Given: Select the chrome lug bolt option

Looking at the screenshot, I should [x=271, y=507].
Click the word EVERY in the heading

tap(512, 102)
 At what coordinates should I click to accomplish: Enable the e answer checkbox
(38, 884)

==

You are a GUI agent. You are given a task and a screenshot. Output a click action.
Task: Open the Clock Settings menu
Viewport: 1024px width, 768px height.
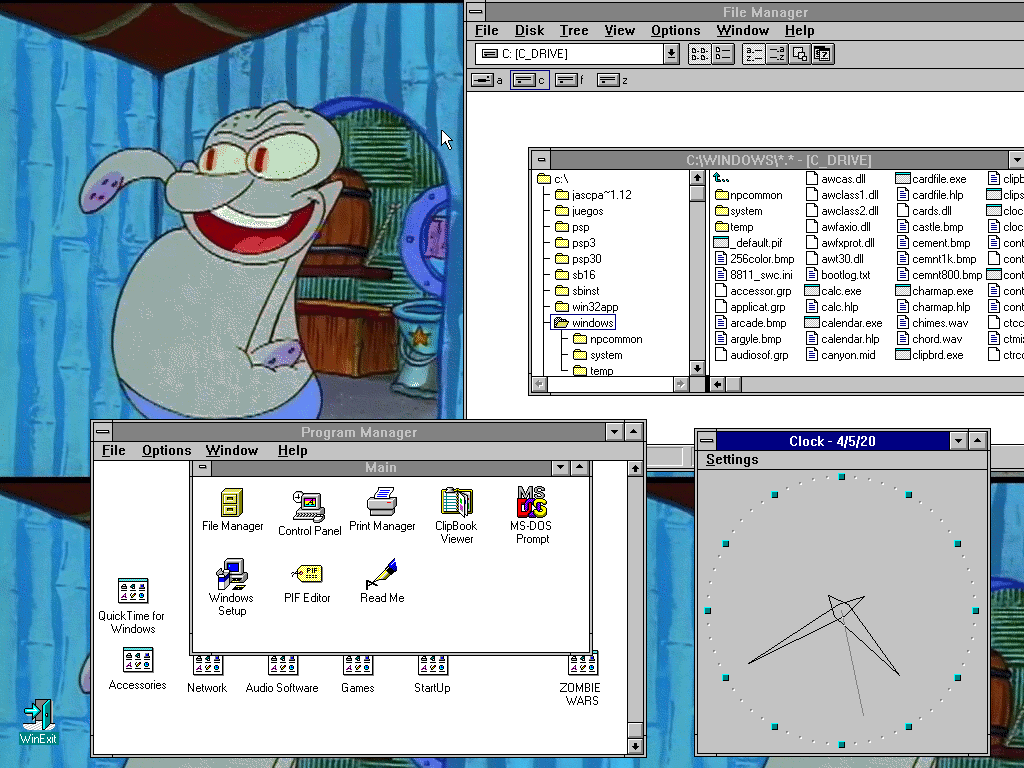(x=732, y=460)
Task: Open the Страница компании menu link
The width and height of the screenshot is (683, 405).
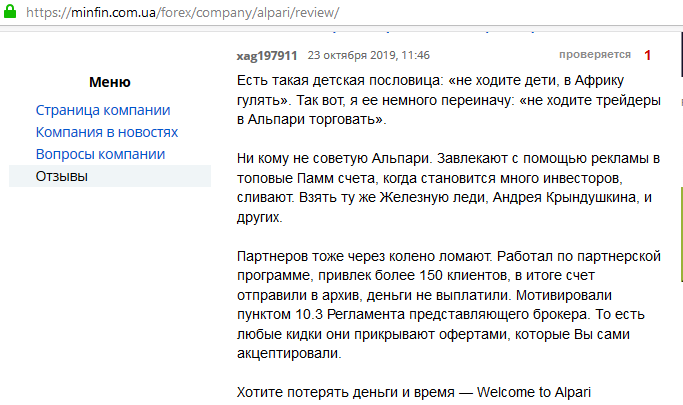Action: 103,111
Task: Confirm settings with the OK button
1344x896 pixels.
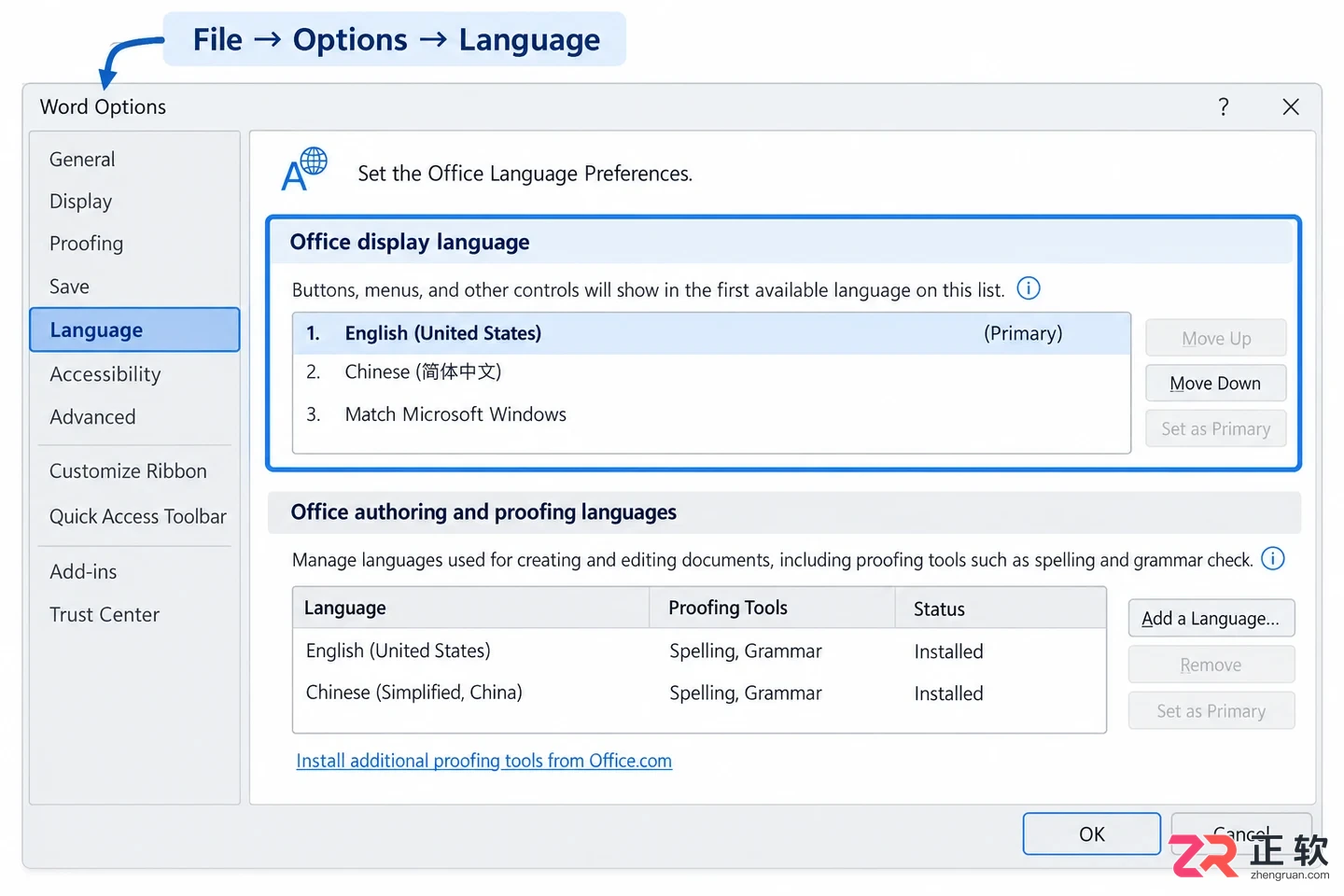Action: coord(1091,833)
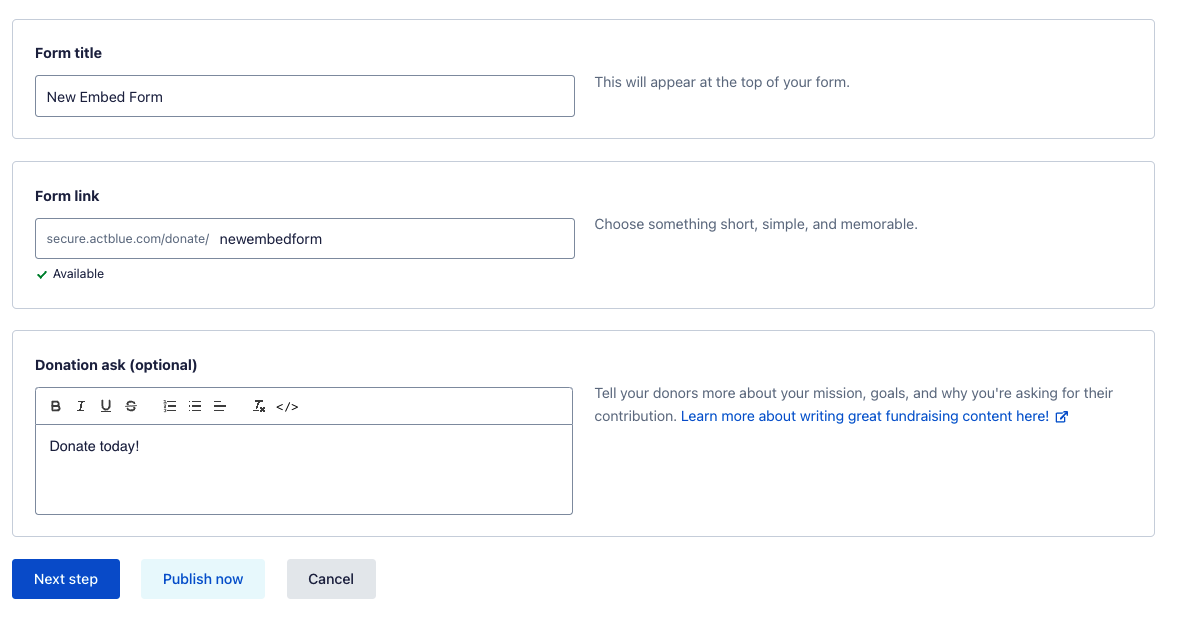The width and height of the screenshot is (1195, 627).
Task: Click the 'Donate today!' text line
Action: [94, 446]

* * *

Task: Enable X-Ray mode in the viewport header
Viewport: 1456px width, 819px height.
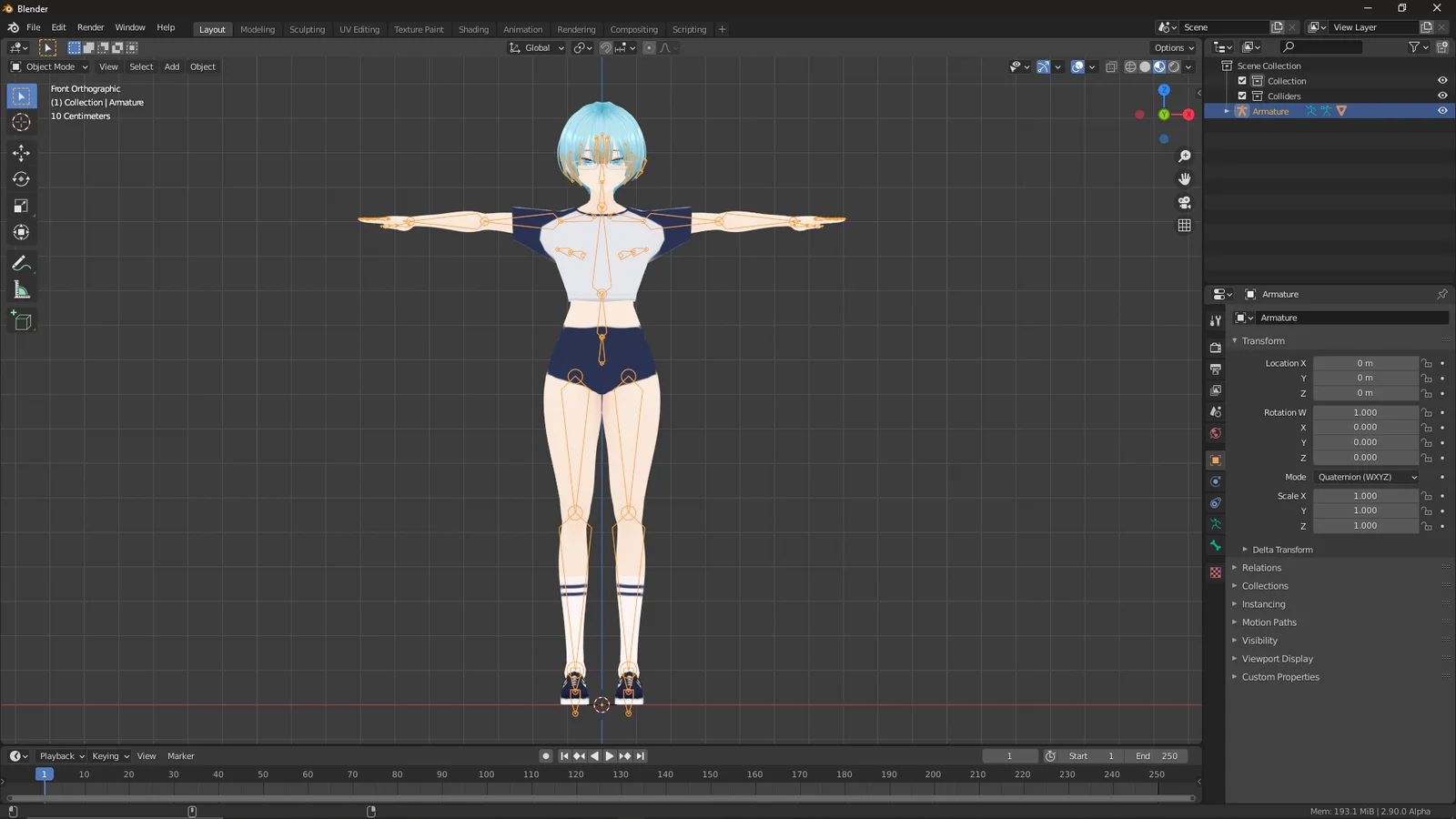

→ WHAT YOU WILL DO:
Edit the records from the line containing "Task: Confirm settings with the OK button" through the line containing "Action: [94, 446]", inclusive, replacing "OK button" with "Apply button" and changing nothing else. Return only those lines, without the pictures.

→ EXPECTED OUTPUT:
Task: Confirm settings with the Apply button
1344x896 pixels.
Action: coord(1091,833)
The width and height of the screenshot is (1195, 627).
Task: Click the 'Donate today!' text line
Action: [94, 446]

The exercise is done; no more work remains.